§ **Problem details**:
Find the word "agent" in the listing below. Copy every line that has it.
»»
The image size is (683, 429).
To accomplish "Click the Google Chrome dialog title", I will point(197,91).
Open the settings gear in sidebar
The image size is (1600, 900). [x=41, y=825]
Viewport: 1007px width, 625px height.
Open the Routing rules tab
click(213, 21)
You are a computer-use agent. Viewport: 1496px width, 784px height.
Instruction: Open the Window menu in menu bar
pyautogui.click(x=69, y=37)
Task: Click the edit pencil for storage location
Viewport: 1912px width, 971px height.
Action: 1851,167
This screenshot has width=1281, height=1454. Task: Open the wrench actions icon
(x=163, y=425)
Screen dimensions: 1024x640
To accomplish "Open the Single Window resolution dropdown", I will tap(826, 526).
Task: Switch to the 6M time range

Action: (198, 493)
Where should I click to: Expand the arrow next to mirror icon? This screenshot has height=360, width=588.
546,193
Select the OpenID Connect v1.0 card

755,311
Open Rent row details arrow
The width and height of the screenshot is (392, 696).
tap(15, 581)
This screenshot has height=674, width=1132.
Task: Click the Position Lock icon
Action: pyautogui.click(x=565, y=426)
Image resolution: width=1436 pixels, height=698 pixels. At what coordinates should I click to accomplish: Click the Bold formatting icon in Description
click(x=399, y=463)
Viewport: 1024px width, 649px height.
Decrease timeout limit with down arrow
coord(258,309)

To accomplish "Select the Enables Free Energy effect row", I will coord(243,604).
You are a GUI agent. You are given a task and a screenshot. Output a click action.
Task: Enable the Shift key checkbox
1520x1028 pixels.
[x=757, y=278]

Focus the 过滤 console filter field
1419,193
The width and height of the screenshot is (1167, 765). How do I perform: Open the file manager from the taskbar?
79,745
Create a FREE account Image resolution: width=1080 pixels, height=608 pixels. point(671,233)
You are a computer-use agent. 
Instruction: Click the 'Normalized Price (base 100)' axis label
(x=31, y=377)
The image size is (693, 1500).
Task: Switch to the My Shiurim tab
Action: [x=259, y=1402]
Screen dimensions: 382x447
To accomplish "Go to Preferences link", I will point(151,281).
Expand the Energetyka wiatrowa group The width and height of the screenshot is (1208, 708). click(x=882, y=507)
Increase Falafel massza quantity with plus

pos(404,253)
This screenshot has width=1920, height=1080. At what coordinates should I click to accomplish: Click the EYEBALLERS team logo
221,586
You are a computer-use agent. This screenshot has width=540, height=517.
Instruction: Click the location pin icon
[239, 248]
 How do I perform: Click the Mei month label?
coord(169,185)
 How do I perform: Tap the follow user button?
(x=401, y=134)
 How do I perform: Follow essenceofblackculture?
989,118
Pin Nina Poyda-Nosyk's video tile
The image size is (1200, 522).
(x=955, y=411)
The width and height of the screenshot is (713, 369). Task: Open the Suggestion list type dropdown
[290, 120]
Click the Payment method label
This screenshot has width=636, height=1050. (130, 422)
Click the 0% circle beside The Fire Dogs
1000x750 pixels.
««
§ **Reply**:
You are a computer-use agent. Viewport: 1496px width, 784px height.
You are a GUI agent. You are given a task and a screenshot. Output a click action.
You are a computer-use agent. 
You are a computer-use agent. This screenshot has width=540, height=517.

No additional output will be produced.